EXTRAIT:
Mais de belles histoires également. A commencer par Fanny, sœur de Mendelssohn, et son époux Wilhelm Hensel. Fanny présentée comme musicienne de talent, adorée par son frère, quoique ce dernier plus enclin à la reléguer aux tâches ménagères. Fanny qui mourut prématurément à l´âge de 42 ans, suivie de peu par Félix (âgé de 38 ans). Autre mariage sans ombre : Wolfgang et Constanze. Union au départ un peu forcée par la maman Weber (Mozart ayant d´abord jeté son dévolu sur la sœur Aloysa…) et qui suscita longtemps les foudres du papa Léopold (avant de donner sa bénédiction à la dernière minute). Constanze, souvent malmenée par les biographes, bien injustement. Son tort : avoir été la compagne d´un génie. S´il est vrai que, quoique bonne chanteuse (3), elle se montra peu sensible à la musique de son mari (du moins, pas comme il eût fallu), elle se révéla une épouse discrète, fidèle et dévouée, qualités appréciées par son mari. Ils eurent six enfants en neuf années (dont quatre morts prématurément).

DONNÉES FOURNIES:
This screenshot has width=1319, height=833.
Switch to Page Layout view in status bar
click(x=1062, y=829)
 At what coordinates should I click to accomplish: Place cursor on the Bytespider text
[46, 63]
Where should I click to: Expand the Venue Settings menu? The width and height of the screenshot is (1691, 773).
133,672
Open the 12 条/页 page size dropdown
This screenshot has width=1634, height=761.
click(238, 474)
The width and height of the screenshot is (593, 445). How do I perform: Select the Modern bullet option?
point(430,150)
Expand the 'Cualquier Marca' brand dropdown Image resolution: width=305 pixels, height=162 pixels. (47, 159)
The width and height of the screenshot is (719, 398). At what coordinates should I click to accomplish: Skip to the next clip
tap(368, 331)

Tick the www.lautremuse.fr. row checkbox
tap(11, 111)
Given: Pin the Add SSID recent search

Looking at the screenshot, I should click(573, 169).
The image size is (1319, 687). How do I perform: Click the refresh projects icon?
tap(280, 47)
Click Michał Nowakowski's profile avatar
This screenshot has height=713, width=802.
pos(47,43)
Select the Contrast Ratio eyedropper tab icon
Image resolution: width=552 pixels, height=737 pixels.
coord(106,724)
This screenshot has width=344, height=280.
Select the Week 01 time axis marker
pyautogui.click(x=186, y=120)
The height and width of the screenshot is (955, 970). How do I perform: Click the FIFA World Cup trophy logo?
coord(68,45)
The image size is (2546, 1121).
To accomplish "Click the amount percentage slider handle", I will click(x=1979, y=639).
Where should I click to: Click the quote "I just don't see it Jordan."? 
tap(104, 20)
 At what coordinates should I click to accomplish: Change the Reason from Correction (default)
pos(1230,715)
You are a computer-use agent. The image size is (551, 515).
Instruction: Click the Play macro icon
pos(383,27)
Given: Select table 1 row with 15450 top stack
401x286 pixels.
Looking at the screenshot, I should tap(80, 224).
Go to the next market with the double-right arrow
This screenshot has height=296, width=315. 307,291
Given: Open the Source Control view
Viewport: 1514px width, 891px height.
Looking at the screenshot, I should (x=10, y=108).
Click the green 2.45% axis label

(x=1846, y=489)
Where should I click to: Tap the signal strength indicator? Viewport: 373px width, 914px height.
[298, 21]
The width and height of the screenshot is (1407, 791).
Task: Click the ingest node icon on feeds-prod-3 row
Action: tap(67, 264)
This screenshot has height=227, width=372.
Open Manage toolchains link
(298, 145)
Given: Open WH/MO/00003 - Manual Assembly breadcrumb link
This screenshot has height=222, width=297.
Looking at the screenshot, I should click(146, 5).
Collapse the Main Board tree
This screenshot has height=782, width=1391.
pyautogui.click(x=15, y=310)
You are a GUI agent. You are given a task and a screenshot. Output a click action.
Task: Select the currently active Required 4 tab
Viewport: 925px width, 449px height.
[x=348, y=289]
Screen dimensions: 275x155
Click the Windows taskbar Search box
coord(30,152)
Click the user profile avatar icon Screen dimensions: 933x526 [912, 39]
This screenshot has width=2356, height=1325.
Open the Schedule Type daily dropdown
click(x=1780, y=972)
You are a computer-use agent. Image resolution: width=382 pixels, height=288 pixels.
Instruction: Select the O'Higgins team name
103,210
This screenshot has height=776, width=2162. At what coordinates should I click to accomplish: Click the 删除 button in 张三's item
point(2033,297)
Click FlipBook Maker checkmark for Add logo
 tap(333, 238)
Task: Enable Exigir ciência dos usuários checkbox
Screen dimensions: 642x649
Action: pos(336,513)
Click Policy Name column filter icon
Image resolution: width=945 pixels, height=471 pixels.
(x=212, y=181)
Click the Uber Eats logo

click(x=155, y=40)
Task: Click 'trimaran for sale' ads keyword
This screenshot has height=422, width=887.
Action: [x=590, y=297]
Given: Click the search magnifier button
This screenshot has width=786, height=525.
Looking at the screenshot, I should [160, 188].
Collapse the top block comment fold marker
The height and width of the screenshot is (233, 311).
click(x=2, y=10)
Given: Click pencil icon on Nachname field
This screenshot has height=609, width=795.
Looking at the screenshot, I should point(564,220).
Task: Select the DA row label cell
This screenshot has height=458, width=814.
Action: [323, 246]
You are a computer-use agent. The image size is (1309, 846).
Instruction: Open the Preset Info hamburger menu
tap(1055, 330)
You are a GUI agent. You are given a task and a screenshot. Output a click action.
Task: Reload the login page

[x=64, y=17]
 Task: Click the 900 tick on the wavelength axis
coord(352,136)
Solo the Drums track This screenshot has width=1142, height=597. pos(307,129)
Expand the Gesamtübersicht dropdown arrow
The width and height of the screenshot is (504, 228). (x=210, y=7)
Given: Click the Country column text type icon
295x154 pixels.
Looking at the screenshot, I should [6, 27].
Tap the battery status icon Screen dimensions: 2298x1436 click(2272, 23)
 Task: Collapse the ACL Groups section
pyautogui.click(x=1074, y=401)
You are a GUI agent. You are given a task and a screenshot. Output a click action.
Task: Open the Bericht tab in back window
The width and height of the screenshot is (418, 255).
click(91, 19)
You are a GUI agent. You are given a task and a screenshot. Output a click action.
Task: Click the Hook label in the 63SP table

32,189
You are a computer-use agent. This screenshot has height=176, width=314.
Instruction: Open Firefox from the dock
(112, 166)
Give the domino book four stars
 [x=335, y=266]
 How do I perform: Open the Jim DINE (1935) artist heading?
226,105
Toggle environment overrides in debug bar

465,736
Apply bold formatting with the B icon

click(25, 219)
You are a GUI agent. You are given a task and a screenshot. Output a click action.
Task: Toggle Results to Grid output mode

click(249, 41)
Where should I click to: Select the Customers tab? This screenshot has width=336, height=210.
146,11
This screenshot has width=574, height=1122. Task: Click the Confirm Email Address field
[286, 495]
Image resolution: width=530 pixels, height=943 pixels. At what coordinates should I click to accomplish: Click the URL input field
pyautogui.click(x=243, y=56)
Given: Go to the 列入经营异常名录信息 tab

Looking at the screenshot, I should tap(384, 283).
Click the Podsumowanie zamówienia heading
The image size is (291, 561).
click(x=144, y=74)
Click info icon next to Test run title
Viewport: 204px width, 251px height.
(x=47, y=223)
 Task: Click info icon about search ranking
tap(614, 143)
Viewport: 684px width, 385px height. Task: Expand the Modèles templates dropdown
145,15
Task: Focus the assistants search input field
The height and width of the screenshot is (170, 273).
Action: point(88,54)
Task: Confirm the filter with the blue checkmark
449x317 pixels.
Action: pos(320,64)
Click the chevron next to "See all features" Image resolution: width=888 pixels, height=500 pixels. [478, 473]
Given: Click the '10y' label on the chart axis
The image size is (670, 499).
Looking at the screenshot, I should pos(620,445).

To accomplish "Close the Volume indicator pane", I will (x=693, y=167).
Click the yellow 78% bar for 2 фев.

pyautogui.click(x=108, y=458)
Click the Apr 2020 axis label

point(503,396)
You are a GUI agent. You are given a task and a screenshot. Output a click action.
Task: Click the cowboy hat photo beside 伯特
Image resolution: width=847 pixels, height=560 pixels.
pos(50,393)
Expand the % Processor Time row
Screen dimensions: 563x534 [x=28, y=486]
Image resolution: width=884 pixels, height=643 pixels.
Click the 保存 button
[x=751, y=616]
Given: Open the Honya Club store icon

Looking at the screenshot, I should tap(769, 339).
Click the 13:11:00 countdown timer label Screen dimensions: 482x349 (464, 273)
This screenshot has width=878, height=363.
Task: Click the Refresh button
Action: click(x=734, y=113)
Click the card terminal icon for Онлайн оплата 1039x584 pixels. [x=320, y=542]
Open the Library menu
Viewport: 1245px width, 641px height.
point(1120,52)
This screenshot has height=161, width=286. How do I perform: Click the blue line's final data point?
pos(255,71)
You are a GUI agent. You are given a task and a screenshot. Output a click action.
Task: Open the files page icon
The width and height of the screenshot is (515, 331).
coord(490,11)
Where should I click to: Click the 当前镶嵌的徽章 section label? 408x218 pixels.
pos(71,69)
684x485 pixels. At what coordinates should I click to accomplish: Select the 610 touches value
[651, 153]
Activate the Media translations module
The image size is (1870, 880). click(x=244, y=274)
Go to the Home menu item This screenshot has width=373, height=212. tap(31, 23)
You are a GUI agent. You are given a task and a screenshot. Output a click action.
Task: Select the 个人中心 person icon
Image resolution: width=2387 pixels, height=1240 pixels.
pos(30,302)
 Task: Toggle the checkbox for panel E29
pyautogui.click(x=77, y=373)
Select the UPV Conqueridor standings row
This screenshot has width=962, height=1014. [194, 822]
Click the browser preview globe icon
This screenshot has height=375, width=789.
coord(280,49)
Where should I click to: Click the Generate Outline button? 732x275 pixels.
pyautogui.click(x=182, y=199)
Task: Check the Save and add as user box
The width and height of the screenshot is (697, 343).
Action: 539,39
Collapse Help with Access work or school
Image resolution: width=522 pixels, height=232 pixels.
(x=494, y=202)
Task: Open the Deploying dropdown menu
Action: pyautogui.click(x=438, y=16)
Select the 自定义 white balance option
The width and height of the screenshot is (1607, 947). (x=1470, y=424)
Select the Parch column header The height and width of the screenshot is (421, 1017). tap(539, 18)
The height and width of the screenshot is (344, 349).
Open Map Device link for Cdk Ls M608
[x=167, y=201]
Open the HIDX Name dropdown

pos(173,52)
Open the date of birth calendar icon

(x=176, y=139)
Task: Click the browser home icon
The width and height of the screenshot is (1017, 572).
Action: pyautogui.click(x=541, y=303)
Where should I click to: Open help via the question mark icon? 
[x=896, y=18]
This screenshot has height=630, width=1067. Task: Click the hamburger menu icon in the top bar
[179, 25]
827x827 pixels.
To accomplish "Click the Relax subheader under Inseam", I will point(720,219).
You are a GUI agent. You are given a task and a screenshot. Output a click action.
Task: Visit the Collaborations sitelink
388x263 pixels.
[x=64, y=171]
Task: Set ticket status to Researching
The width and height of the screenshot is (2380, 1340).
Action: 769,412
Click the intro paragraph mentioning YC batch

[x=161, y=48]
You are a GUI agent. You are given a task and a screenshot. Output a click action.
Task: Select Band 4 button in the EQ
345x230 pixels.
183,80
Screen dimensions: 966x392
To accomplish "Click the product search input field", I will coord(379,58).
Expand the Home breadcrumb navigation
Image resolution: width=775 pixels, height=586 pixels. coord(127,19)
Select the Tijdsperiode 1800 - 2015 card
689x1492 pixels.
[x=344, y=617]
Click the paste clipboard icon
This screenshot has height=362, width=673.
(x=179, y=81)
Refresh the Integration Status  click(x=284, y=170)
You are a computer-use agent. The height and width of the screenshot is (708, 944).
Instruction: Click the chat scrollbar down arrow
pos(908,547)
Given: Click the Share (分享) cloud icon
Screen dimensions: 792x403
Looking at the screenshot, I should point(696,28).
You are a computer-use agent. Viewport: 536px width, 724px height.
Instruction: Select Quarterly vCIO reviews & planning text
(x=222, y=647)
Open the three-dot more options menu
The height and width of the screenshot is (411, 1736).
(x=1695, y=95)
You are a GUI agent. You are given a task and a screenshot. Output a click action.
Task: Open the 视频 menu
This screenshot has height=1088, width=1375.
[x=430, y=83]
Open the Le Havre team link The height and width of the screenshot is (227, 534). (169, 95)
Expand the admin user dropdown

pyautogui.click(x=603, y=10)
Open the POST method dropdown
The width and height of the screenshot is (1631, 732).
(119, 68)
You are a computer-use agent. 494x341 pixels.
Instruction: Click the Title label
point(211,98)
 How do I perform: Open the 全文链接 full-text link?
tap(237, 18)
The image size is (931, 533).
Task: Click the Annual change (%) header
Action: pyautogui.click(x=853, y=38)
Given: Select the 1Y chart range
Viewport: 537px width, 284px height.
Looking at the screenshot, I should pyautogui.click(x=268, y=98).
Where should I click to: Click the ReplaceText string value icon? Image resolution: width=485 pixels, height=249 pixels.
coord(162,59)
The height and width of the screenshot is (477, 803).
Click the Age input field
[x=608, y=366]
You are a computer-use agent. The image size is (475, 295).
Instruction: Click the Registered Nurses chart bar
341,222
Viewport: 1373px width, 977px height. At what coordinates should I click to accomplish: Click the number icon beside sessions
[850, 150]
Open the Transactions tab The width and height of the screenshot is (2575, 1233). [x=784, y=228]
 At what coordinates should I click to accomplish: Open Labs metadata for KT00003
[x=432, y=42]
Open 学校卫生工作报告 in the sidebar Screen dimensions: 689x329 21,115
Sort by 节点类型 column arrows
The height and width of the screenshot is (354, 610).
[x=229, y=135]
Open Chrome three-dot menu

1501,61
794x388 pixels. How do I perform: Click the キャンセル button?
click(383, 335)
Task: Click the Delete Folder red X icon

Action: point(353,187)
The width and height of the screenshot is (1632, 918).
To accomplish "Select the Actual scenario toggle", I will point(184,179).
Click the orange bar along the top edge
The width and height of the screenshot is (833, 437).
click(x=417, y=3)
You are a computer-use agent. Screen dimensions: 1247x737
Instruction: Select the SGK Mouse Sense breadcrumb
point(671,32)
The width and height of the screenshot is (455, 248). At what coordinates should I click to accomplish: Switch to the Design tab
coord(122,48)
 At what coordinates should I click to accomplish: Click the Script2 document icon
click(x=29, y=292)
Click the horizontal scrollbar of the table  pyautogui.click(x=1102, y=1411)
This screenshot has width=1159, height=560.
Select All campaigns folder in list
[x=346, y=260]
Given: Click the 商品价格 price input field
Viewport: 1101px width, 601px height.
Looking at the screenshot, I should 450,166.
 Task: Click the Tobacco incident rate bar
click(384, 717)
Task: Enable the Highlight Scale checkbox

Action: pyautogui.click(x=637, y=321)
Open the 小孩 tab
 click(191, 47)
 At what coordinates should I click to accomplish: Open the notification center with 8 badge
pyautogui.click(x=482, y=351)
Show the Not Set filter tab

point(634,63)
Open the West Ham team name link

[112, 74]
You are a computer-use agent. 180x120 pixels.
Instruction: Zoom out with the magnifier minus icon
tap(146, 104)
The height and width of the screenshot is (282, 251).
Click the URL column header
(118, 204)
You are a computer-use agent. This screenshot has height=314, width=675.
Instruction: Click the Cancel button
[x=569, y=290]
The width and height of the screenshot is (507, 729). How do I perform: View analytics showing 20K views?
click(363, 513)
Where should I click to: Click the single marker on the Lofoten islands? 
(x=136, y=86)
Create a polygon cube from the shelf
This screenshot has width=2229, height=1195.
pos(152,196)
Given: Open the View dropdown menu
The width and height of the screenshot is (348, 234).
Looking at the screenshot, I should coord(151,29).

TRAVAIL DEMANDÉ: Poursuivez l'extrait consacré aux couples de compositeurs à partir de sa dernière phrase.

PRODUCTION ATTENDUE:
Moins heureux fut le mariage de Joseph Haydn. D´abord tenté par la soeur, il se rattrappa sur la cadette, fille d´un pérruquier de Vienne (heureux de caser sa fille..)- Mal lui en prit. Maria-Anna se révéla totalement fermée à toute forme de culture, ingrate et de caractère difficilement supportable. Mais ne plaignons pas trop vite notre ami. Il trouva facilement consolation auprès d´une jeune et belle Napolitaine qui accompagnait à la cour des Esterházy un vieux mari souffreteux, un certain Polizello, qui venait de se faire engager dans l´orchestre. Haydn avait 47 ans, la belle Luigia 19… Si le mari eut le bon goût de disparaître assez tôt, l´épouse Maria Anna tint encore de longues années.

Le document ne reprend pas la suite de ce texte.